When I was at the post office on Friday the postman - who, after sending 500 mailings over the last 15-months, I've gotten to know pretty well -- was teasing me about Christmas coming in only 60-s0me more days. Ahhh!
But he was a little late in freaking me out about how close we are getting to the holidays, the thrift stores are way ahead of him. Everywhere I look now there's snowmen, reindeer and, of course, so many, many incarnations of old Saint Nick.
Some are cute. Some are kitschy. Some are even regal.

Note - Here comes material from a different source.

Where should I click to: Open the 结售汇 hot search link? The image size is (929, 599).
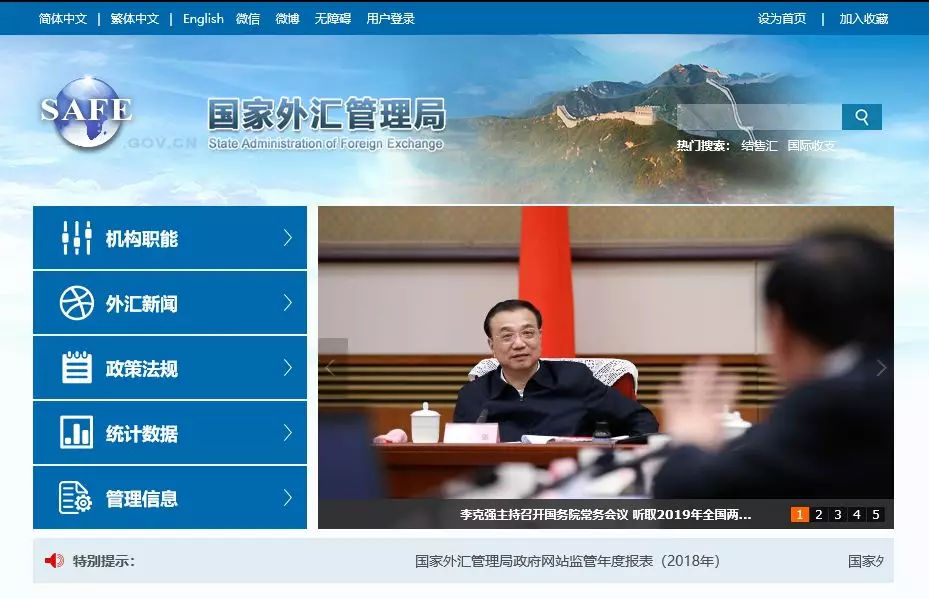pyautogui.click(x=759, y=146)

And some are just weird, or even a little gross. This rubbery santa in the bathtub caught my eye first because it looked like Santa was an amputee - and you don't see that everyday. Then I realized his arm was just bent behind him holding a towel stretched between his two arms, which moved back and forth if you hit a button on the bottom.
Plus, he's naked. I don't need to think about the big guy naked.
The actual gross part comes when you take a closer look to find rolls in his belly made of dirty-rubber that move too when its turned on. Eww.
And its not just Kris Kringle who lands on the shelves. His wife is there too.
In all the Christmas stories Mrs. Claus is portrayed as super-nice and friendly. Baking cookies for the elves and feeding Santa a big Christmas Eve meal because "Nobody likes a skinny Santa." So what's with the angry, librarian-looking-over-her-glasses incarnation of Mrs. Kringle here? She needs some gingerbread and cider, I think. Right away.
But not all the old Christmas decorations are bad. I picked up these cute, vintage, Homco angels and I'm happy to put them in my etsy.com shop.
They remind me of my father-in-law. Every year I ask him what he wants for Christmas, and every year he answers, "A blond, a brunette and a red-head."
I should give him these. Probably not what he meant, though.